START Records for this task

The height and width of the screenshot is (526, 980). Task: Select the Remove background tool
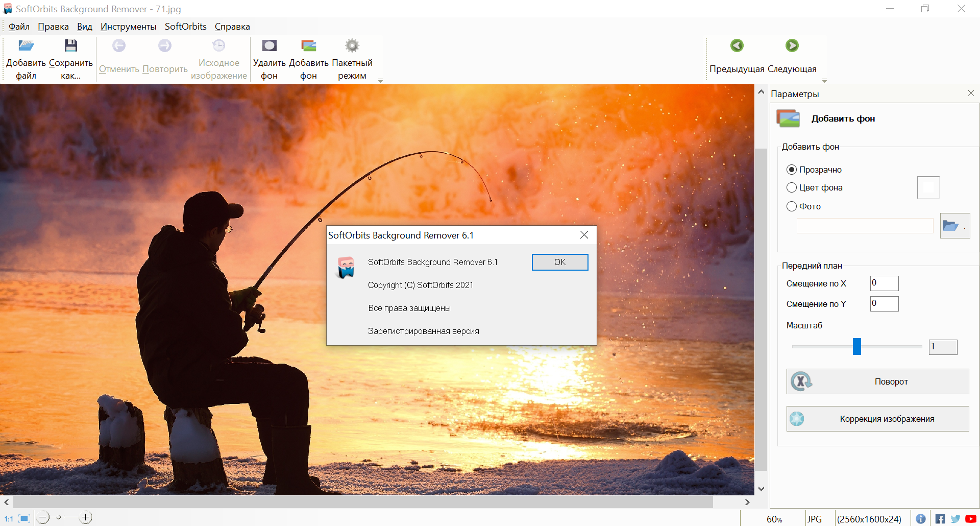[269, 46]
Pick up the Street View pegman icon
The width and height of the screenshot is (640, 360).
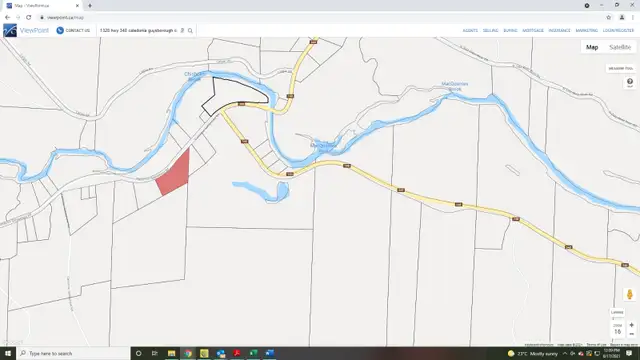[x=629, y=294]
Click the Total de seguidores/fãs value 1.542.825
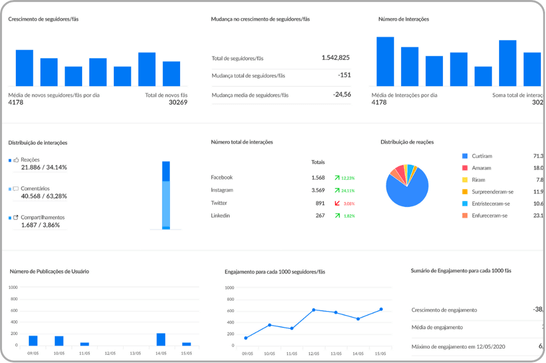Viewport: 546px width, 363px height. [336, 58]
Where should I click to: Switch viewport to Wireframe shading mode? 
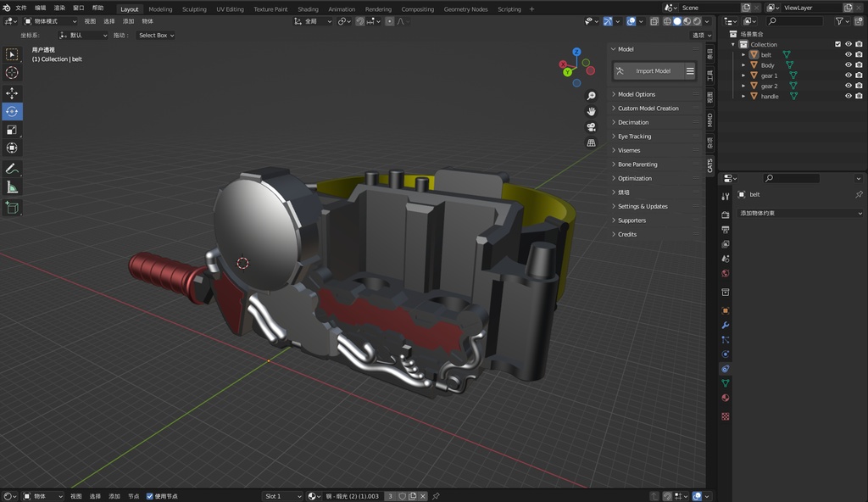667,21
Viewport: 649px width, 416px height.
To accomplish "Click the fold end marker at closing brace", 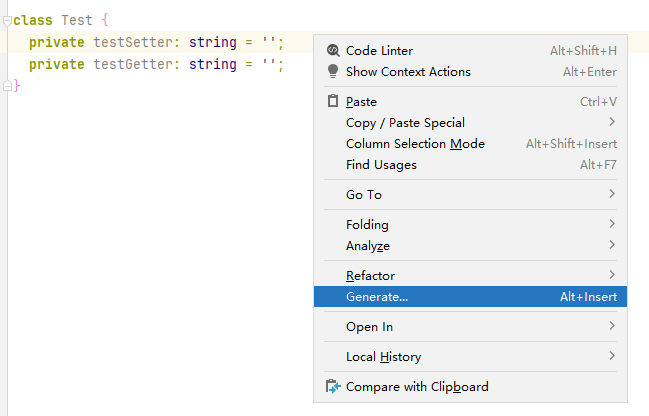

END Records for this task

Your answer must be the lines from the one containing "Where should I" through the last line of the records, printed exactly with no pictures; please include both ends.

Where should I click to: Switch viewport to Wireframe shading mode? 
667,21
Viewport: 649px width, 416px height.
To accomplish "Click the fold end marker at closing brace", 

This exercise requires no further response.